Il Presidente e il Vicepresidente
Art. 21. – Il Presidente del Consiglio Direttivo è anche il Presidente dell’Associazione e dura in carica tre anni. Il Presidente, ed in sua assenza il Vicepresidente, rappresenta legalmente l’Associazione nei confronti dei terzi e in giudizio.
Il Presidente convoca e presiede l’Assemblea e il Consiglio Direttivo e ne cura l’esecuzione delle relative delibere.
Al Presidente, in accordo con il Tesoriere, è data facoltà di aprire o estinguere conti correnti, firmare assegni, effettuare prelievi e incassi e comunque eseguire qualsiasi operazione finanziaria per conto dell’Associazione.
Il Presidente può delegare parte dei suoi poteri ad altri consiglieri o soci mediante procura generale o speciale.

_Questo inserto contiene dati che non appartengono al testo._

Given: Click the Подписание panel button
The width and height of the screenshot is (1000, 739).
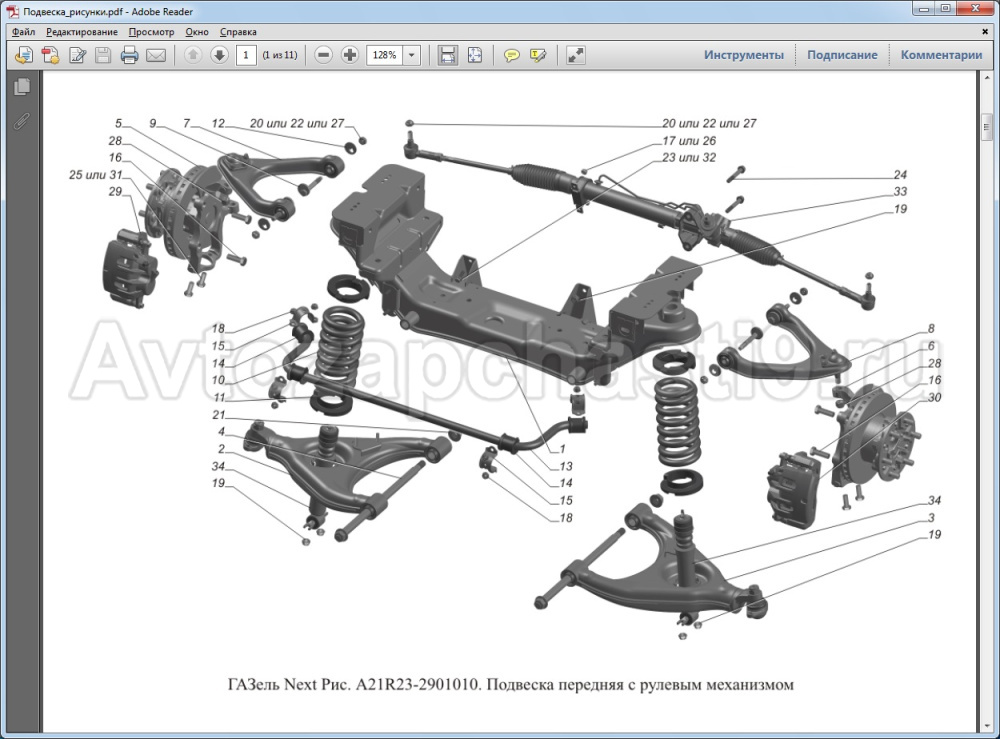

Previa approvazione del Consiglio Direttivo, il Presidente potrà procedere alla nomina di Commissioni, Gruppi di lavoro ovvero di strutture di supporto alla propria attività.
Art. 22. – Il Vicepresidente sostituisce il Presidente in ogni sua funzione ogni qualvolta questi sia impedito nell’esercizio delle proprie funzioni. Il solo intervento del Vicepresidente costituisce per i terzi prova dell’impedimento del Presidente.
Il Segretario e il Tesoriere
Art. 23. – Il Segretario svolge la funzione di verbalizzazione delle adunanze dell’Assemblea e del Consiglio Direttivo e coadiuva il Presidente e il Consiglio Direttivo nell’esplicazione delle attività esecutive necessarie e opportune per il funzionamento dell’amministrazione dell’Associazione. Il Segretario cura la tenuta del Libro Soci, del Libro Verbali dell’Assemblea e del Libro Verbali del Consiglio Direttivo. Il Segretario può anche svolgere la funzione di Tesoriere.
Il Tesoriere è responsabile della gestione amministrativa e finanziaria dell’Associazione. Cura l’esercizio finanziario, la tenuta dei libri contabili, nonché la redazione del bilancio consuntivo ed eventualmente preventivo sulla base delle determinazioni assunte dal Consiglio Direttivo.
Il Consiglio Direttivo conferisce al Tesoriere delega ed autorizzazione di firma disgiunta per ogni operazione finanziaria ed economica negli uffici pubblici, postali e nelle agenzie bancarie.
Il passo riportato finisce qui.